PROMPT A =
Answer these from the text on placental reproduction and the immune system:
(i) Which two kinds of cells work together when the placenta forms?
(ii) Which living animals still lay eggs?
(iii) About how long ago did mammalian viviparity and placental reproduction begin to evolve?
PROMPT B =
Copy word for word the part of the text on placental reproduction and the immune system starting at "In placental mammals, viviparity—the" and ending at "Innate Immune Mechanisms.".
PROMPT C =
Write the next part of the text on placental reproduction and the immune system, picking up after its last sentence.

TEXT UNDER STUDY =

════════════════

In placental mammals, viviparity—the production of living young within the mother's body—evolved under the auspices of the immune system. Elements of immunity were incorporated, giving pregnancy a mildly inflammatory character. Formation of the placenta, the organ that feeds the fetus, involves a cooperation between maternal natural killer (NK) cells and fetal trophoblast cells that remodels the blood supply. Recent research reveals that this process and human reproductive success are influenced by polymorphic HLA-C ligands and their killer cell immunoglobulin-like receptors (KIR).
Placental Reproduction Incorporates Innate Immune Mechanisms.
The first mammals were not viviparous but oviparous. They laid eggs, as is still done by the duck-billed platypus and both the long- and short-beaked echidnas (1). At the time of ancestral mammals, ∼220 million years ago, the fundamentals of immunity as we know it were already in place (2). It was within this context that mammalian viviparity and placental reproduction began to evolve ∼100 million years ago (3, 4) and use aspects of the immune system. Resisting infection and reproducing its kind are absolute essentials if a new species is to compete and survive for any length of time. The competition is such (all species lose eventually) that successful immune and reproductive systems maintain their edge by adapting to changing circumstance. Consequently, these two systems vary widely among extant mammals (5, 6, 7). In particular, human reproduction can seem bizarre and inexplicably divergent from that of other species (8).

════════════════

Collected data
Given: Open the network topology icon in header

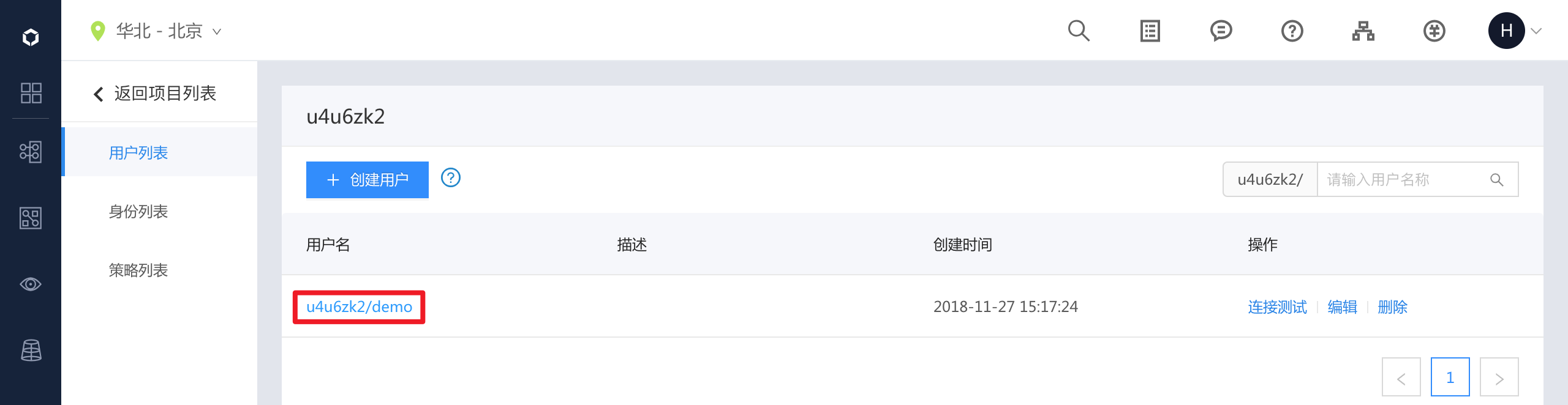Looking at the screenshot, I should pos(1363,31).
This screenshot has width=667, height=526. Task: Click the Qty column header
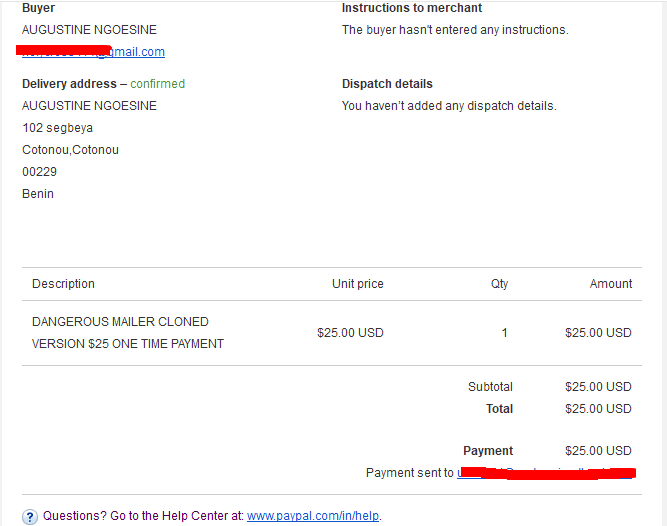499,284
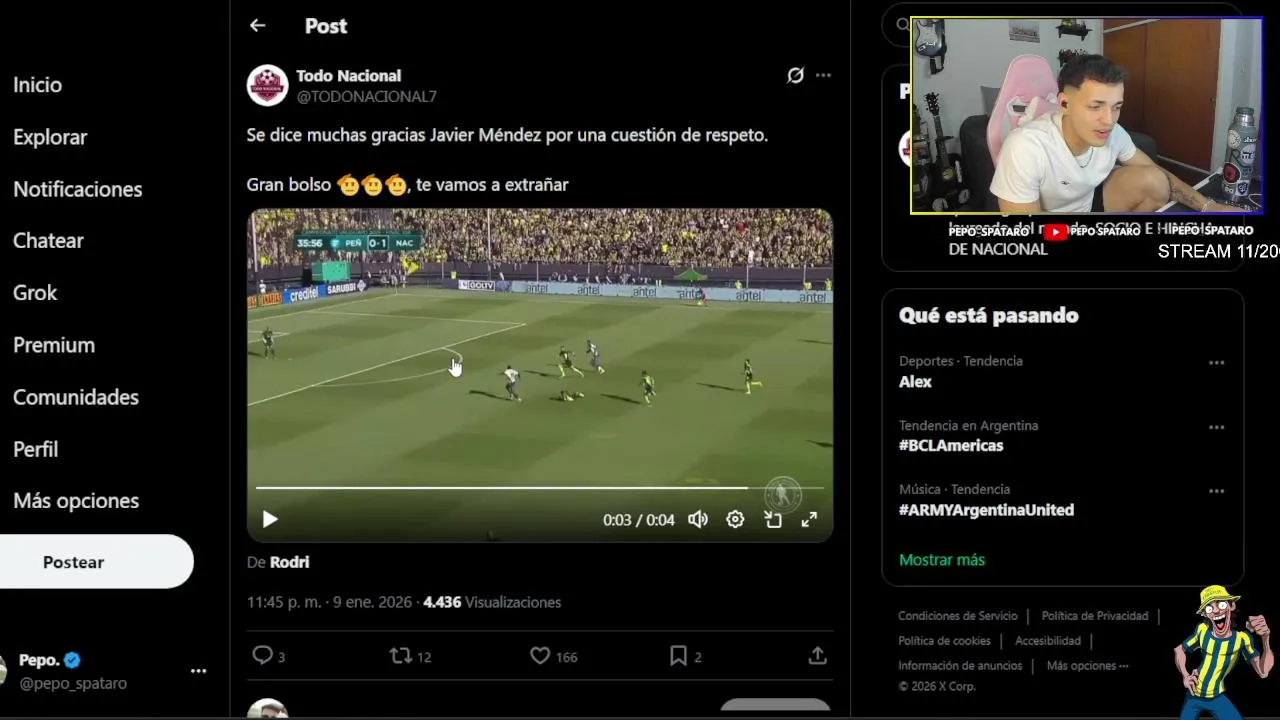This screenshot has width=1280, height=720.
Task: Like the post with 166 likes
Action: [540, 656]
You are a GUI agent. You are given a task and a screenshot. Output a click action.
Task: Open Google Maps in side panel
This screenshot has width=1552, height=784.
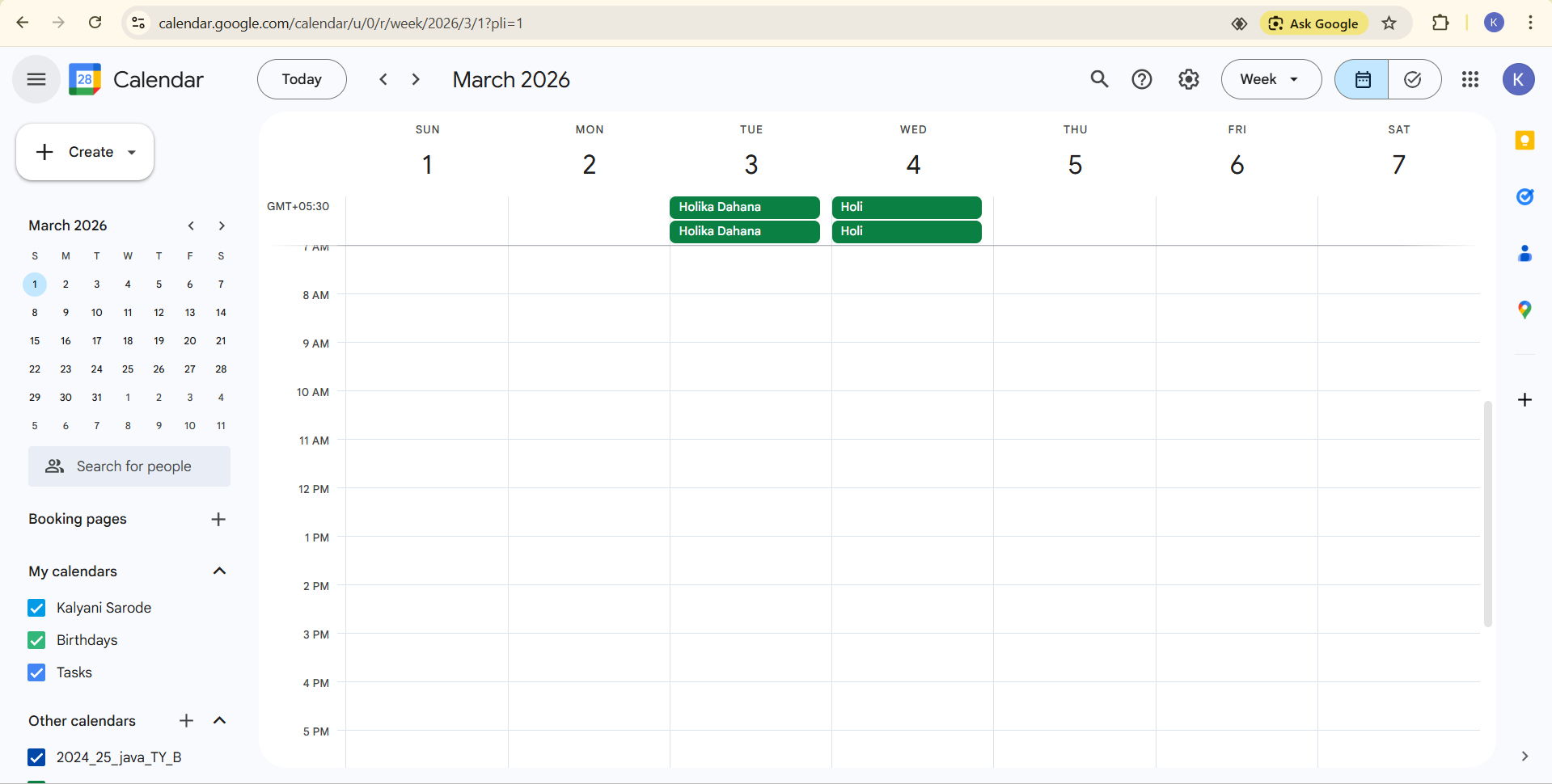tap(1525, 310)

════════════════

EXPECTED OUTPUT A =
(i) Maternal natural killer (NK) cells and fetal trophoblast cells.
(ii) The duck-billed platypus and both the long- and short-beaked echidnas.
(iii) About 100 million years ago.

EXPECTED OUTPUT B =
In placental mammals, viviparity—the production of living young within the mother's body—evolved under the auspices of the immune system. Elements of immunity were incorporated, giving pregnancy a mildly inflammatory character. Formation of the placenta, the organ that feeds the fetus, involves a cooperation between maternal natural killer (NK) cells and fetal trophoblast cells that remodels the blood supply. Recent research reveals that this process and human reproductive success are influenced by polymorphic HLA-C ligands and their killer cell immunoglobulin-like receptors (KIR).
Placental Reproduction Incorporates Innate Immune Mechanisms.

EXPECTED OUTPUT C =
In its broadest sense, the immune system's job is to demolish, disinfect, and rebuild damaged tissues (9). Reproduction involves similar processes, which are driven by hormones rather than microbial trespass. In women of child-bearing age who are not pregnant, the outermost part of the epithelial lining of the uterus (the endometrium) is pulled apart and refashioned on a regular basis—the 28-d menstrual cycle (10). During the 9-d proliferative phase preceeding ovulation, the endometrium becomes built up, richly vascularized, and infiltrated with small, agranular NK cells (11, 12). Ovulation marks the beginning of the 14-d secretory phase in which the NK cells proliferate and differentiate. In this phase, an embryo can implant, but in its absence NK cells die off and the outer endometrium sheds during the 5-d period of bleeding known as menstruation.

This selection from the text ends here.